[TASK OBJECTIVE] Write out word for word the lines from the one holding "The height and width of the screenshot is (902, 1314)." through the end of the data, and only those lines. Pictures stay out.

RECORDS FOR THE EXERCISE Block Start

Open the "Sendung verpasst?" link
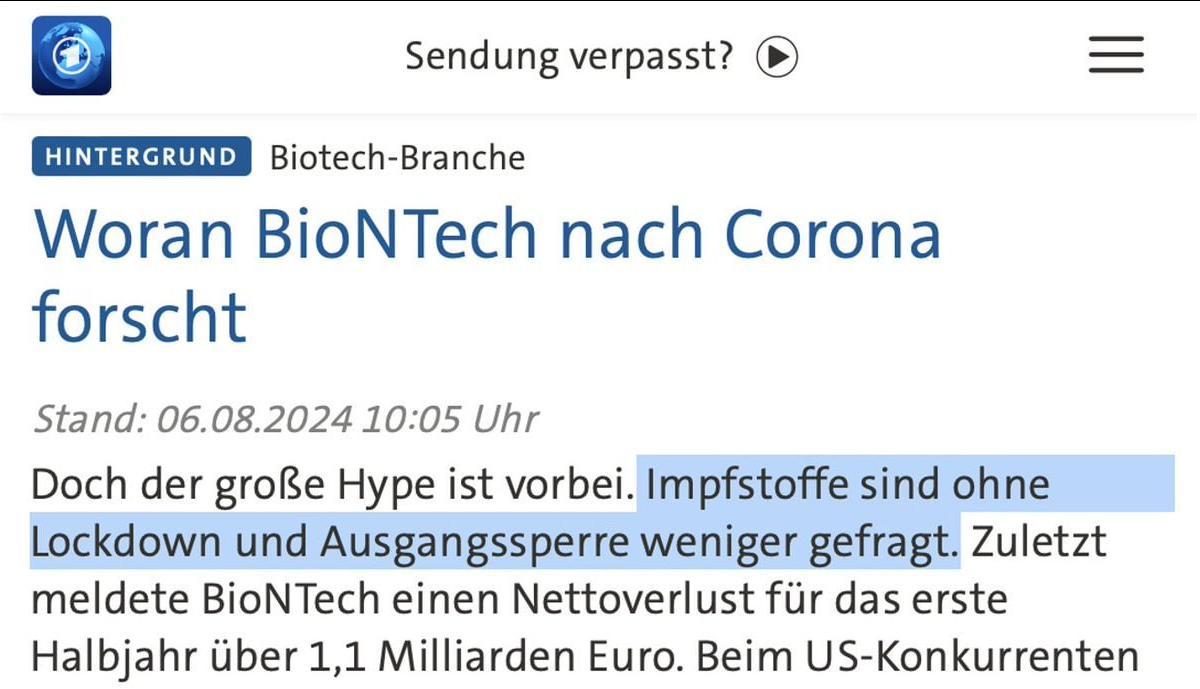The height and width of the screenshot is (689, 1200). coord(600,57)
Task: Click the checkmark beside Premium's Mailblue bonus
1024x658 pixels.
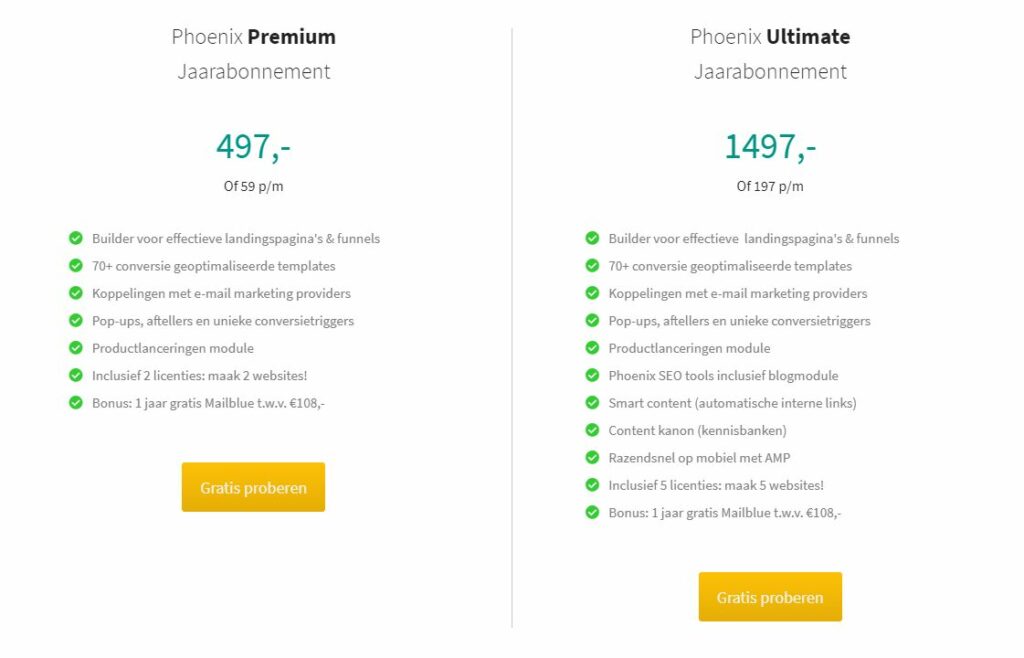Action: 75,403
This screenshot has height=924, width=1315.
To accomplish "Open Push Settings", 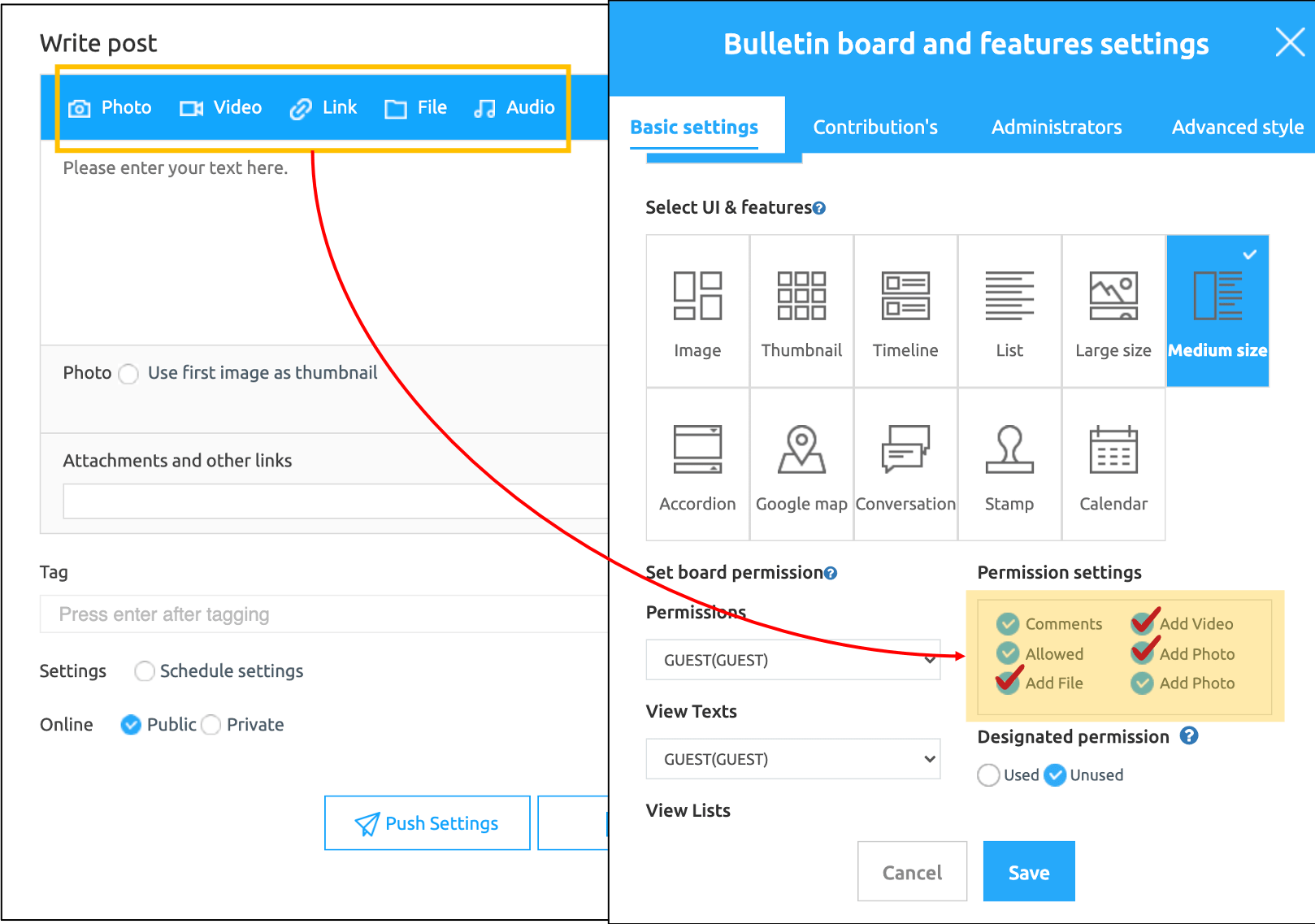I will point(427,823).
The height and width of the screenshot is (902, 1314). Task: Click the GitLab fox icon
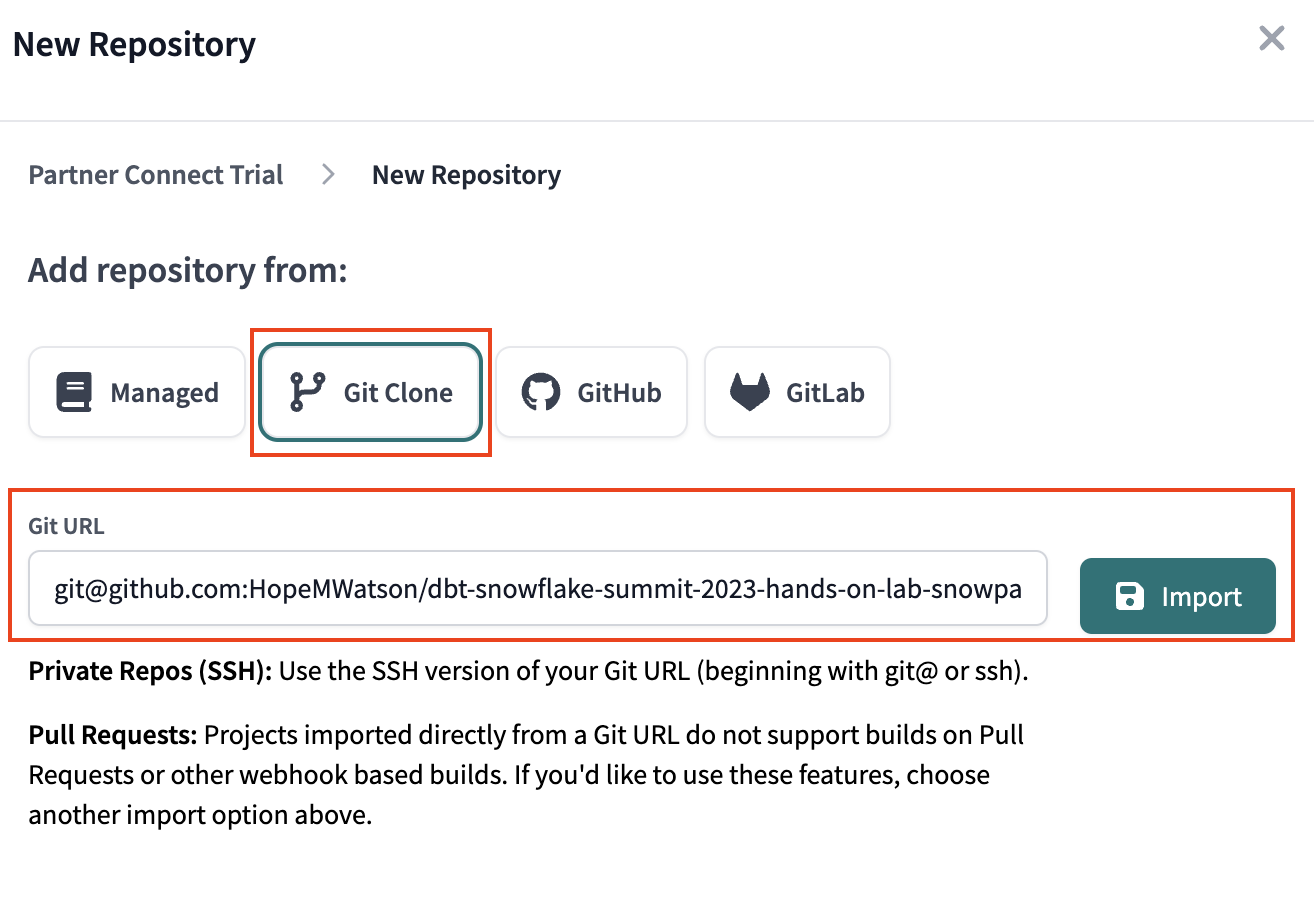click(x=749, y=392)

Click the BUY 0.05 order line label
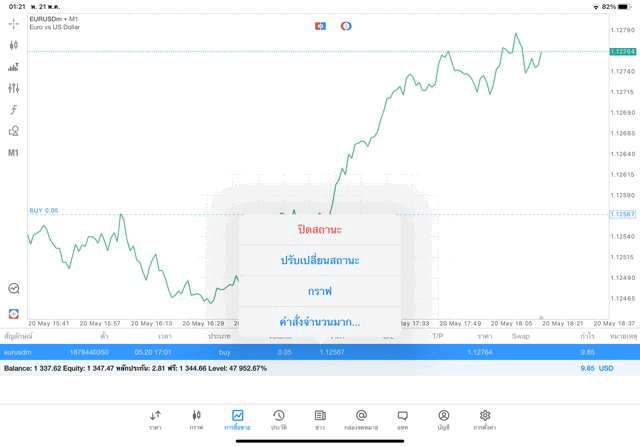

RECORDS FOR THE EXERCISE Block End

[SOLVED EXERCISE]
The height and width of the screenshot is (902, 1314). Task: Click the GitLab fox icon
click(x=749, y=392)

Click the BUY 0.05 order line label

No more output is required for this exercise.